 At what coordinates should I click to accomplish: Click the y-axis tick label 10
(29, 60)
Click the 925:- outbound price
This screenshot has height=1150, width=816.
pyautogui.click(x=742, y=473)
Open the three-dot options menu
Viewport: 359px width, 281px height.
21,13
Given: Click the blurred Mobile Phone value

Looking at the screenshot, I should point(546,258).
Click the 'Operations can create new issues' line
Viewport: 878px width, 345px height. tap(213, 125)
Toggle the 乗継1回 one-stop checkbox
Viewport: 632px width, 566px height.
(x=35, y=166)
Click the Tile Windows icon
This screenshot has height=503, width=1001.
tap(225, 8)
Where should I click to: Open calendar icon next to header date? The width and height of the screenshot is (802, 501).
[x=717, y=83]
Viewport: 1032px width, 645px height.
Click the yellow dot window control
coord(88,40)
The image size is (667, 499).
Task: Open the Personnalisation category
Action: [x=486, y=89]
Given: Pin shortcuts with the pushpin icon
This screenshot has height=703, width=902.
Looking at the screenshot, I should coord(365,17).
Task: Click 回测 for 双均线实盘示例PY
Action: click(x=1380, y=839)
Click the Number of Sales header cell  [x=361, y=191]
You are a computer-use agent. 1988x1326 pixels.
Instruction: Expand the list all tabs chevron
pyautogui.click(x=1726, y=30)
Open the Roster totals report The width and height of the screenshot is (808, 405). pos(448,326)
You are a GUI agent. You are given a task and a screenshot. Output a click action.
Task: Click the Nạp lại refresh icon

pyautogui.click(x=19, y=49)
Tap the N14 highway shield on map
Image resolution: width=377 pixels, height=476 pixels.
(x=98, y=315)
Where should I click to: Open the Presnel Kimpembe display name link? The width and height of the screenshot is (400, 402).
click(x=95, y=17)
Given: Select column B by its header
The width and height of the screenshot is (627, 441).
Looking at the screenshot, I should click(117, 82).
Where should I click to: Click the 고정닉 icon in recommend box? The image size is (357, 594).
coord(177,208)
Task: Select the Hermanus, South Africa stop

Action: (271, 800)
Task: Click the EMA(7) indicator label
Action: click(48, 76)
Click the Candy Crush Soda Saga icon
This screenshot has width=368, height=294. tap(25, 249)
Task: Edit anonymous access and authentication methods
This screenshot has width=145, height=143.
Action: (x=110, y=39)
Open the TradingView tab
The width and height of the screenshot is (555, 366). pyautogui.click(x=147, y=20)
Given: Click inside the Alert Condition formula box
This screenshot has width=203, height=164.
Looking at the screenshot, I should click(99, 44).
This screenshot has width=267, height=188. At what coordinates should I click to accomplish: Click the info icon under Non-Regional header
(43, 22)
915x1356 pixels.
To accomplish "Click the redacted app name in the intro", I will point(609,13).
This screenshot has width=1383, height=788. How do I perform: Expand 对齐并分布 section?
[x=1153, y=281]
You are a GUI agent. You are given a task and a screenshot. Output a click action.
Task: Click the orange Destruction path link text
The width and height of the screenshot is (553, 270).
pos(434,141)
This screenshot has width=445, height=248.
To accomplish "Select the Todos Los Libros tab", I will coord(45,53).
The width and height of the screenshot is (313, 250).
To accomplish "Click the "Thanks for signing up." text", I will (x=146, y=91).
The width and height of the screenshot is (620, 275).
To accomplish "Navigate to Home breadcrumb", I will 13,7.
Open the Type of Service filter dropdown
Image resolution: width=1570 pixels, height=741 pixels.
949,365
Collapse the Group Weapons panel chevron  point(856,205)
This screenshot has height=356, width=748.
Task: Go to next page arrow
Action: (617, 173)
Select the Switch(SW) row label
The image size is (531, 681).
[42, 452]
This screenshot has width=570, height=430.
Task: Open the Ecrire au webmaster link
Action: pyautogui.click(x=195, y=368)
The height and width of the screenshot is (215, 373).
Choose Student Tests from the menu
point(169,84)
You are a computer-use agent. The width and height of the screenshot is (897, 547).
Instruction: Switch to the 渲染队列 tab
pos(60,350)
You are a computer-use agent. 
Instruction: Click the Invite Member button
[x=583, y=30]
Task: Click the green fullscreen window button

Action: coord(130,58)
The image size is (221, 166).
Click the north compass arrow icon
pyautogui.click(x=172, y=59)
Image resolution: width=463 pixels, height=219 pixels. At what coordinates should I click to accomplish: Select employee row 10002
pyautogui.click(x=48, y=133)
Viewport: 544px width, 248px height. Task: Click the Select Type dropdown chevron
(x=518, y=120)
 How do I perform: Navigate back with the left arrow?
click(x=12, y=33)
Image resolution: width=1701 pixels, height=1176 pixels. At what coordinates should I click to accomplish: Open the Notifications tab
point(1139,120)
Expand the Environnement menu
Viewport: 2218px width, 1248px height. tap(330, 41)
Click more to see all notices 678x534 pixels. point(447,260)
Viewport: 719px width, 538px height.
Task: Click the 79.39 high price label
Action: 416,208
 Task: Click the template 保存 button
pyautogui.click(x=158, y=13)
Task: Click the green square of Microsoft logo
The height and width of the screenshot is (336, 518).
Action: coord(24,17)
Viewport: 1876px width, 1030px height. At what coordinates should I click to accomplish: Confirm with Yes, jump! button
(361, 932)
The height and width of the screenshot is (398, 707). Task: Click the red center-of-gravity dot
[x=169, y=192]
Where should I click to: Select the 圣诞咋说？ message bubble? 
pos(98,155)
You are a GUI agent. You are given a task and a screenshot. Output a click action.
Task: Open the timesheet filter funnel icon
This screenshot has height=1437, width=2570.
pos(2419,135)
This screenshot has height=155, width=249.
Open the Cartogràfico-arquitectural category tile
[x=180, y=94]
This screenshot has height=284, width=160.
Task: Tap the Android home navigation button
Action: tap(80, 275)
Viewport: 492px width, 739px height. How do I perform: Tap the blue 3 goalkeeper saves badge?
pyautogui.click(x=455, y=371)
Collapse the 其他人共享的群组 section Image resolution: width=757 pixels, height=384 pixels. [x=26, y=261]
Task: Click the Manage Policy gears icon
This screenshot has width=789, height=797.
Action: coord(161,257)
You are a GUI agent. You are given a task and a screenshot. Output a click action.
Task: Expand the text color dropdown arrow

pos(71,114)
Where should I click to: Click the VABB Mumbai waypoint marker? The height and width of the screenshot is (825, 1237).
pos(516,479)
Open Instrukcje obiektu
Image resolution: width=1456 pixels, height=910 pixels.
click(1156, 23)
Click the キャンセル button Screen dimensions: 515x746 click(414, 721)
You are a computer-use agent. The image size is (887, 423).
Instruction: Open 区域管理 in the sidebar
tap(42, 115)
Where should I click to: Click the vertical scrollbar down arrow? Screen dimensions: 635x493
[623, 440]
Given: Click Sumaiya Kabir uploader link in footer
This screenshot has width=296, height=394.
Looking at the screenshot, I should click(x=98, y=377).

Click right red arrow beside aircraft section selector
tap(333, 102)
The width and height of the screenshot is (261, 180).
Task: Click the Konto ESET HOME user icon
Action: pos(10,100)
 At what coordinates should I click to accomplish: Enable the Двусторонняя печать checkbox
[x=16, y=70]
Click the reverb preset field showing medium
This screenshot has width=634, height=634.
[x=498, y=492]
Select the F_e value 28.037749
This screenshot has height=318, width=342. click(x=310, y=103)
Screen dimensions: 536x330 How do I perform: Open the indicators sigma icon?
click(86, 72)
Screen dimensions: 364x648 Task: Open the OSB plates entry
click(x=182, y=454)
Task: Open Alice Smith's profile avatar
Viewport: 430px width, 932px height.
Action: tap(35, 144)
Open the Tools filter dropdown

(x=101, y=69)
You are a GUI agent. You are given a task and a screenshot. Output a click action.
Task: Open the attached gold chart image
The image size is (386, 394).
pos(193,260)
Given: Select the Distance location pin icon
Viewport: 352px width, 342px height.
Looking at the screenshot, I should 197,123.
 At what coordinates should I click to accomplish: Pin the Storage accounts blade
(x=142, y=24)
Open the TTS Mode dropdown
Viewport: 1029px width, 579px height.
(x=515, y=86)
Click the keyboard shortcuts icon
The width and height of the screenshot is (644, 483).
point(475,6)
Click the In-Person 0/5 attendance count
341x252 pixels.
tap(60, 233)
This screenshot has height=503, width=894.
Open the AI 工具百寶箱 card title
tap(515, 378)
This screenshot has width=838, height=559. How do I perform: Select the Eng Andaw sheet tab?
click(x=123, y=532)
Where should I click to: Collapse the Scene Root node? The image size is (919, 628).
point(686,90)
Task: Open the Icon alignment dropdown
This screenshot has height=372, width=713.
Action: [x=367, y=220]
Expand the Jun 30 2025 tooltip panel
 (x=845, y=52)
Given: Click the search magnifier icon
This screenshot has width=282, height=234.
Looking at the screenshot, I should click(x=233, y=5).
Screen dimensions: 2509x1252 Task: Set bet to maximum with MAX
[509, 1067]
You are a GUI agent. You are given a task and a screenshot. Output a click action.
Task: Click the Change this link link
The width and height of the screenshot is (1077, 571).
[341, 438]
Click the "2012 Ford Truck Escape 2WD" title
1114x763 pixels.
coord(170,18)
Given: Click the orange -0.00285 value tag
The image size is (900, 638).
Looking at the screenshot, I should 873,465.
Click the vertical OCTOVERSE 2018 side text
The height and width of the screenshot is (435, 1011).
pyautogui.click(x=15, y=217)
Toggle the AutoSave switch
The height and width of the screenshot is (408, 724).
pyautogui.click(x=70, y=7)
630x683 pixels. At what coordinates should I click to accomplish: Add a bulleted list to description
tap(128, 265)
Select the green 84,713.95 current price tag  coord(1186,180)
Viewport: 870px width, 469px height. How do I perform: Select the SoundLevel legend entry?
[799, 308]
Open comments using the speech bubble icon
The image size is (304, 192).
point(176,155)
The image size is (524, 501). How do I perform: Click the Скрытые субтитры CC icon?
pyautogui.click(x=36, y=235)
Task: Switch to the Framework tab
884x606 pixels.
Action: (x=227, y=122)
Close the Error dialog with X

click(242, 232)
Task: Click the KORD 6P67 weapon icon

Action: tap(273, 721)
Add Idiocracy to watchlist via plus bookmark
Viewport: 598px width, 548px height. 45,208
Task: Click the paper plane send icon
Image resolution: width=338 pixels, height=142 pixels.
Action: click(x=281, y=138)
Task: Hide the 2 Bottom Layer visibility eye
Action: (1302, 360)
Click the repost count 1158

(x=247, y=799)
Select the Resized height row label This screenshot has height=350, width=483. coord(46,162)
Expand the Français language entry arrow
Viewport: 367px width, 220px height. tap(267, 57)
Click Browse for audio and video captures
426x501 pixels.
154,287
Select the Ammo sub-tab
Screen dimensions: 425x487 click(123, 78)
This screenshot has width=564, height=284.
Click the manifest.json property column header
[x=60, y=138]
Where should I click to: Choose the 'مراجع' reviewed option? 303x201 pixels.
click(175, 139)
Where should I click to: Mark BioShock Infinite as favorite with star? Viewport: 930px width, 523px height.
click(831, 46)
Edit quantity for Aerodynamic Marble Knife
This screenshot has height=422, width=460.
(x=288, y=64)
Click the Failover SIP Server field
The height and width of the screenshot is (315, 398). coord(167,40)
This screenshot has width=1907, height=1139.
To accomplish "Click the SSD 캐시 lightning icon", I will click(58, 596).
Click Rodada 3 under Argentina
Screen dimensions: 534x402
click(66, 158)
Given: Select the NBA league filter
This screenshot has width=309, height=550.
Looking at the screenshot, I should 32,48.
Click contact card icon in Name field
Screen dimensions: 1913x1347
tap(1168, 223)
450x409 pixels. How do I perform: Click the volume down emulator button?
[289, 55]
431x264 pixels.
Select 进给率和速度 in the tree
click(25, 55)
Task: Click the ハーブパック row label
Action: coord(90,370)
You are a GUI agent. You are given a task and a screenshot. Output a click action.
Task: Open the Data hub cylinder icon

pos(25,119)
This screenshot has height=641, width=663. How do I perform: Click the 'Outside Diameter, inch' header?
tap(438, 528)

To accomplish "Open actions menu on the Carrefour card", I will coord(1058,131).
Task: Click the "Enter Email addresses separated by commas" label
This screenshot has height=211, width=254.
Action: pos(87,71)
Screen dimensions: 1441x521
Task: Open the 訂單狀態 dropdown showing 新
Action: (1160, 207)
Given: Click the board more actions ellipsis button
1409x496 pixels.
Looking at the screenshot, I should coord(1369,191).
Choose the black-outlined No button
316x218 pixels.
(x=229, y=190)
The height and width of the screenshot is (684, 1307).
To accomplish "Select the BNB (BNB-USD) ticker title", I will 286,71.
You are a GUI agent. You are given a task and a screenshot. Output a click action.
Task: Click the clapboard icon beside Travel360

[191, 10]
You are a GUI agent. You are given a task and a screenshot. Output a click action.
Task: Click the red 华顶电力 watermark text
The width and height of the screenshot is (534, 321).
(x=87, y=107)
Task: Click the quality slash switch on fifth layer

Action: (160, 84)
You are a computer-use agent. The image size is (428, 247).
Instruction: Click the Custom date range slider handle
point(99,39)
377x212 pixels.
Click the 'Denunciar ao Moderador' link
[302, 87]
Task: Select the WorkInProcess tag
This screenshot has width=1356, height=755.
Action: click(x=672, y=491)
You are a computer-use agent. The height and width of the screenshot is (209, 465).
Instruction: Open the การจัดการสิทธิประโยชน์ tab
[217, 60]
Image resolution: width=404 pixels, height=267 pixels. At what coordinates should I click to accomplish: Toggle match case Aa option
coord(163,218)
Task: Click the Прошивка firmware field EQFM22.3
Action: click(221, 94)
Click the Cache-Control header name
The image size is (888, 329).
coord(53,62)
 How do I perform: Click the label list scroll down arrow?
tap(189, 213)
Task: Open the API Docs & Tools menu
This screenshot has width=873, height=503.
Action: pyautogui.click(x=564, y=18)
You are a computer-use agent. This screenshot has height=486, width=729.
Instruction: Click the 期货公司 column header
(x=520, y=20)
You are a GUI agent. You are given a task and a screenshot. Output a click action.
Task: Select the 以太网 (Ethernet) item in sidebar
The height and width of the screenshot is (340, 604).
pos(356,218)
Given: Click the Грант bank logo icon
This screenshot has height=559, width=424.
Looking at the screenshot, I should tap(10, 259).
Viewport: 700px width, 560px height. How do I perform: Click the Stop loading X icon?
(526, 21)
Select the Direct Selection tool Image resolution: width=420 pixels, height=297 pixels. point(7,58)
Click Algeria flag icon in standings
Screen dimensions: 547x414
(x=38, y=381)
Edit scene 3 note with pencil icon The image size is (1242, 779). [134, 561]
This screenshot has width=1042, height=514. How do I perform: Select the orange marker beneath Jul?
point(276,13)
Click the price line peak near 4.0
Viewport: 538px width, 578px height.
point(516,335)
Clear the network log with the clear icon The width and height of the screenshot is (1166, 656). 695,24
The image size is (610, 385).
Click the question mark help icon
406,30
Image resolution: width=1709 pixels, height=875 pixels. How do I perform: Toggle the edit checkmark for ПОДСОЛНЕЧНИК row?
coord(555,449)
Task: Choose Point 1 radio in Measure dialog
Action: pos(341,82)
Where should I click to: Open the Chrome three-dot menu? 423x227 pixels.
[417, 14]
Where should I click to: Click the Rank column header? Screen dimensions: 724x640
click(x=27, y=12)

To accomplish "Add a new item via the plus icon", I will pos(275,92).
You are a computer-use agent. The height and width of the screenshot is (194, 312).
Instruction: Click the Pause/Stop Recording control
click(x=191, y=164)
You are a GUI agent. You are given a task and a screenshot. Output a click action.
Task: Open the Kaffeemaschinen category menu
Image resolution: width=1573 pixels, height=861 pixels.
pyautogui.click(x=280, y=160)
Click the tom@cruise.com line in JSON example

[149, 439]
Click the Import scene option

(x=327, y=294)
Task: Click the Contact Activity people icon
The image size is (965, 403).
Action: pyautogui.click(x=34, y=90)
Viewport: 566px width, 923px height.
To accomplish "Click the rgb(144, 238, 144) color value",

========================================

▶ Instruction
Please give the records again from the line with "Tap the N14 highway shield on map" up to and including the line with "Looking at the screenshot, I should click(99, 44).", replacing "highway shield" with "route marker" and leaving everything else unchanged.

▶ Written response
Tap the N14 route marker on map
Image resolution: width=377 pixels, height=476 pixels.
(x=98, y=315)
Where should I click to: Open the Presnel Kimpembe display name link? The width and height of the screenshot is (400, 402).
click(x=95, y=17)
Given: Select column B by its header
The width and height of the screenshot is (627, 441).
Looking at the screenshot, I should click(117, 82).
Where should I click to: Click the 고정닉 icon in recommend box? The image size is (357, 594).
coord(177,208)
Task: Select the Hermanus, South Africa stop

Action: (271, 800)
Task: Click the EMA(7) indicator label
Action: click(48, 76)
Click the Candy Crush Soda Saga icon
This screenshot has width=368, height=294. tap(25, 249)
Task: Edit anonymous access and authentication methods
This screenshot has width=145, height=143.
Action: (x=110, y=39)
Open the TradingView tab
The width and height of the screenshot is (555, 366). pyautogui.click(x=147, y=20)
Given: Click inside the Alert Condition formula box
This screenshot has width=203, height=164.
Looking at the screenshot, I should click(99, 44).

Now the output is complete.